* begin Excerpted data *

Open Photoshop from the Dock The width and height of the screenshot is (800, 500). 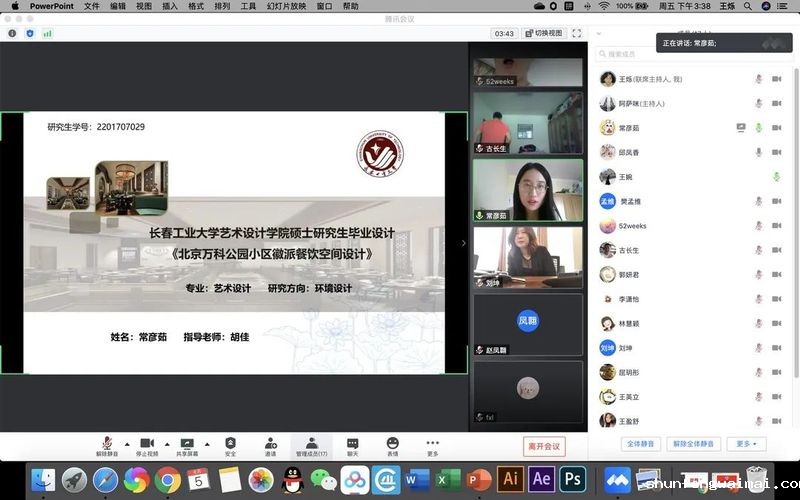[572, 478]
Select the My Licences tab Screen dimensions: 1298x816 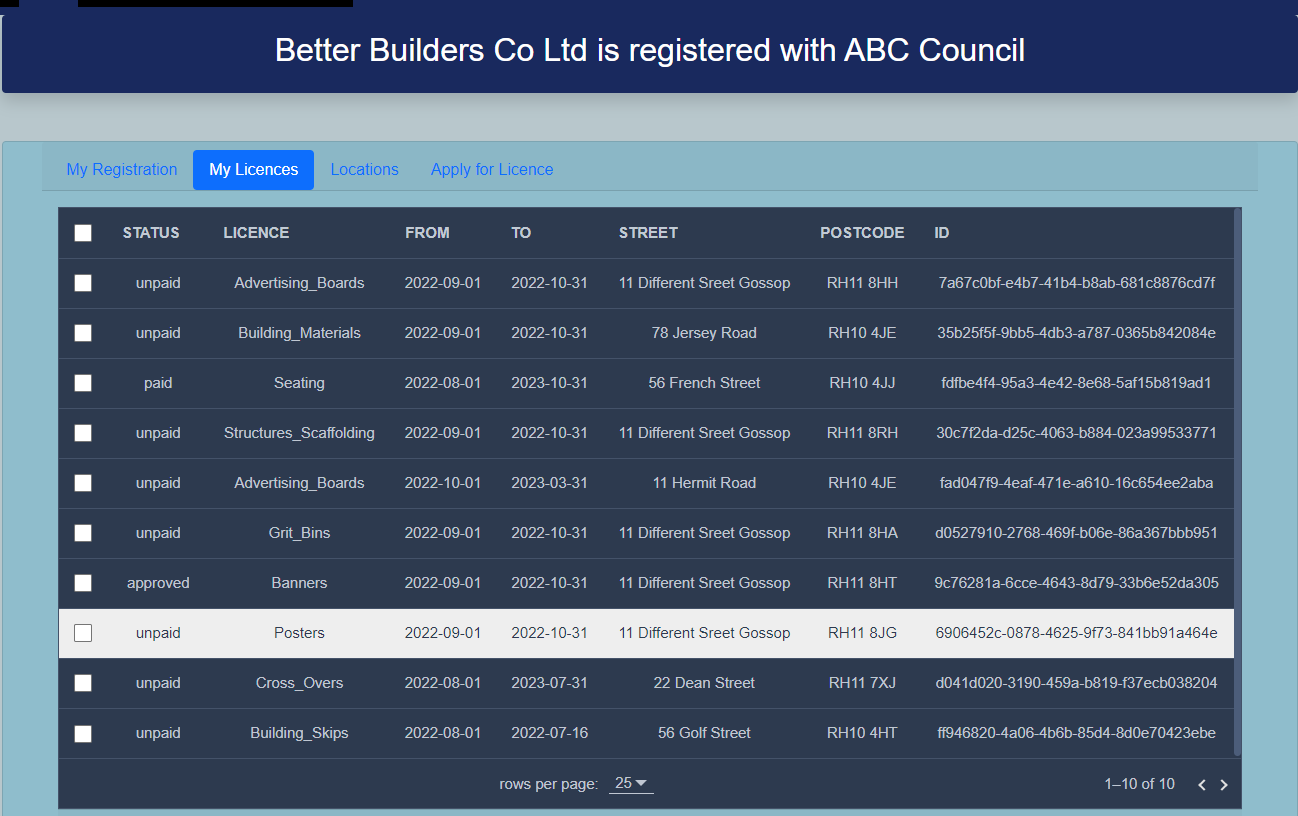pos(253,170)
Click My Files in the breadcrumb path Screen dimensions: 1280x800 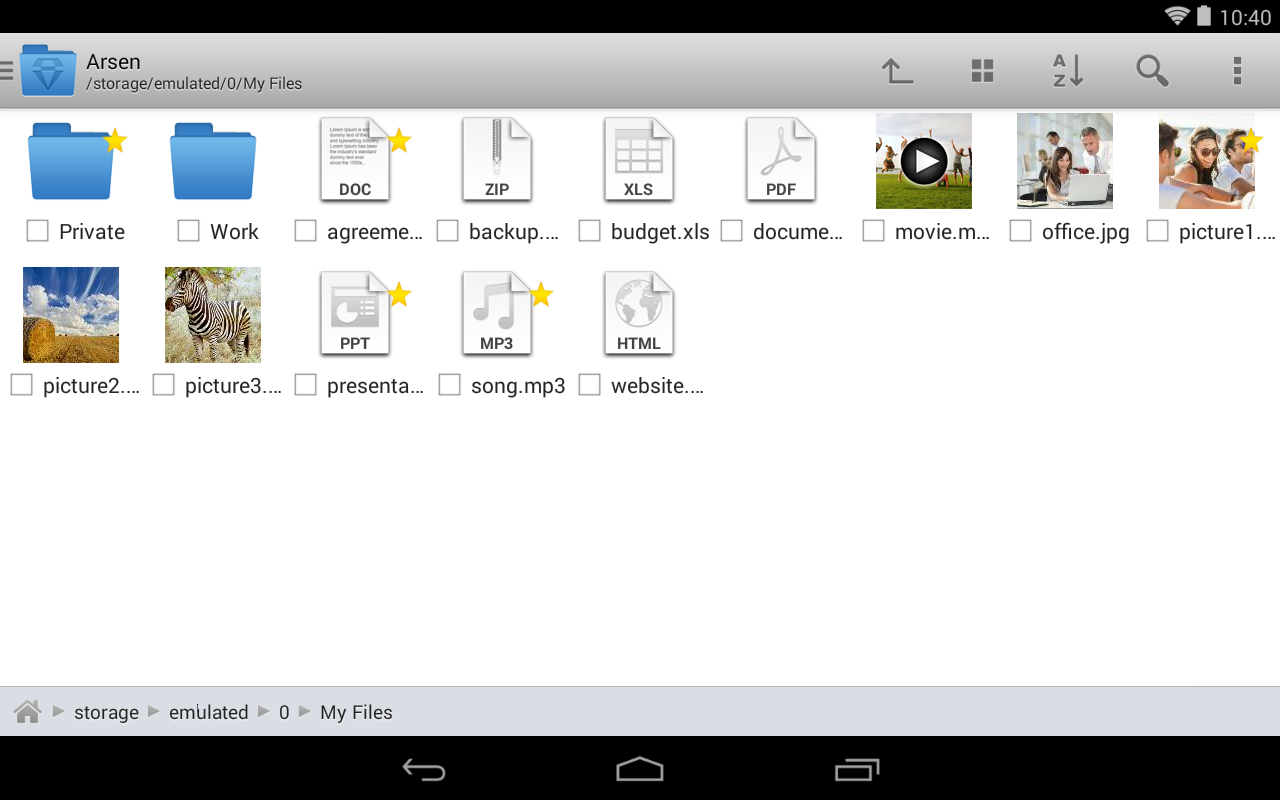click(356, 711)
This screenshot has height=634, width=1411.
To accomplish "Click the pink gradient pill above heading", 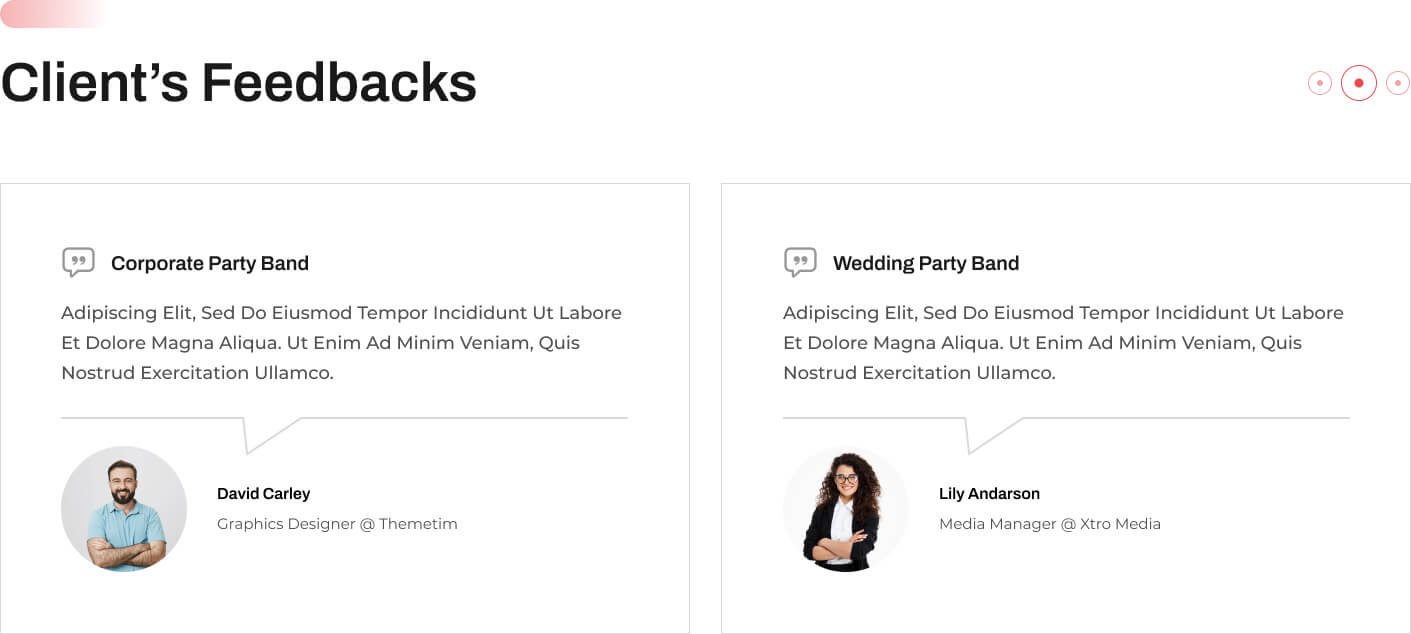I will point(52,13).
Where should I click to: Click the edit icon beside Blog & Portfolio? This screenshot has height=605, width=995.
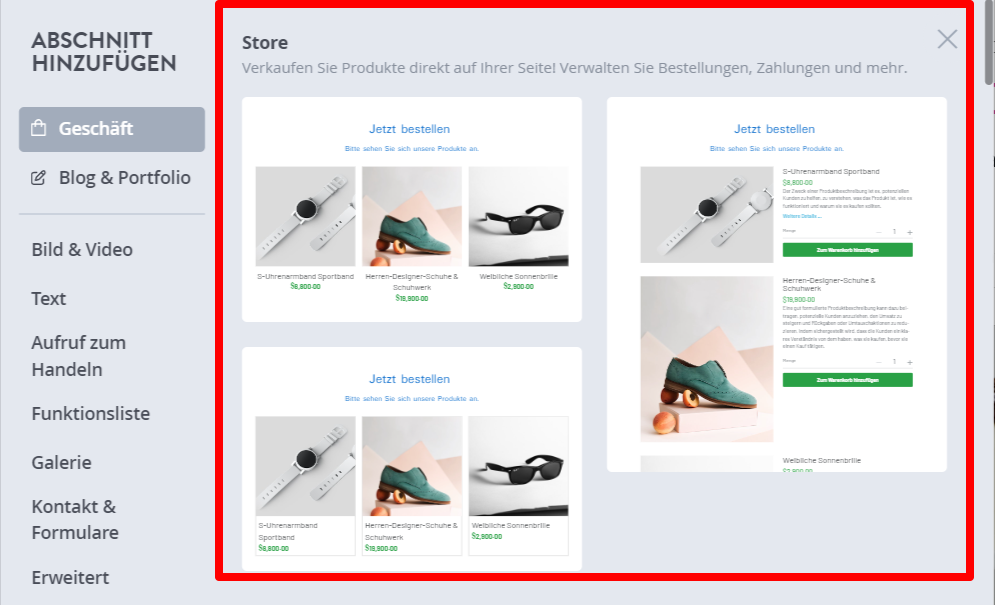(39, 178)
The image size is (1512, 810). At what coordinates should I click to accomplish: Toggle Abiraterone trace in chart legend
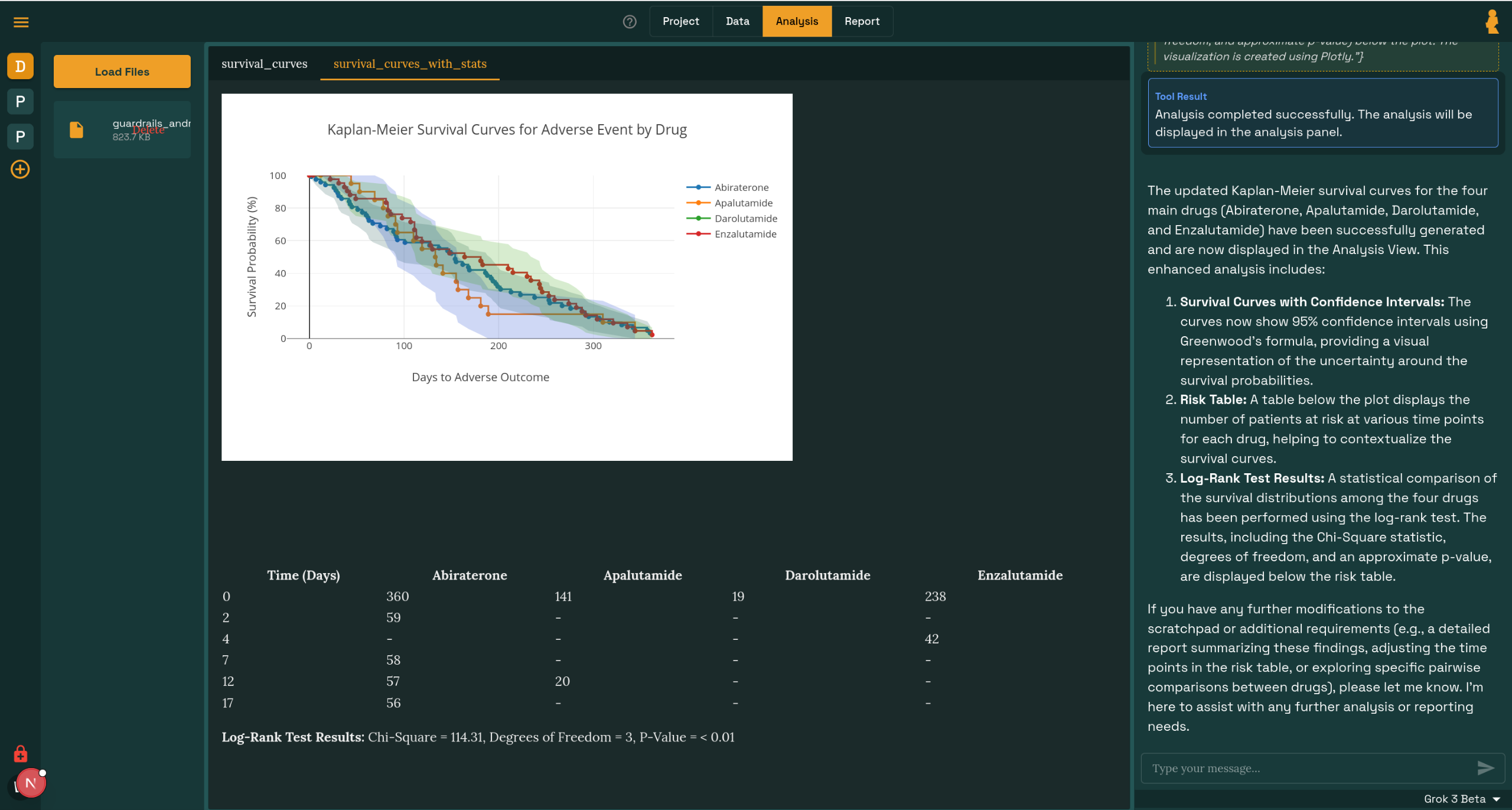tap(741, 187)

* end Excerpted data *

Exercise description: Write out the lines of the records verbatim, starting at the line that contains "The image size" and ending with the last line of the records. Leave the pictures out of your answer.

Response to this exercise:
The image size is (1512, 810). At what coordinates should I click to accomplish: Toggle Abiraterone trace in chart legend
tap(741, 187)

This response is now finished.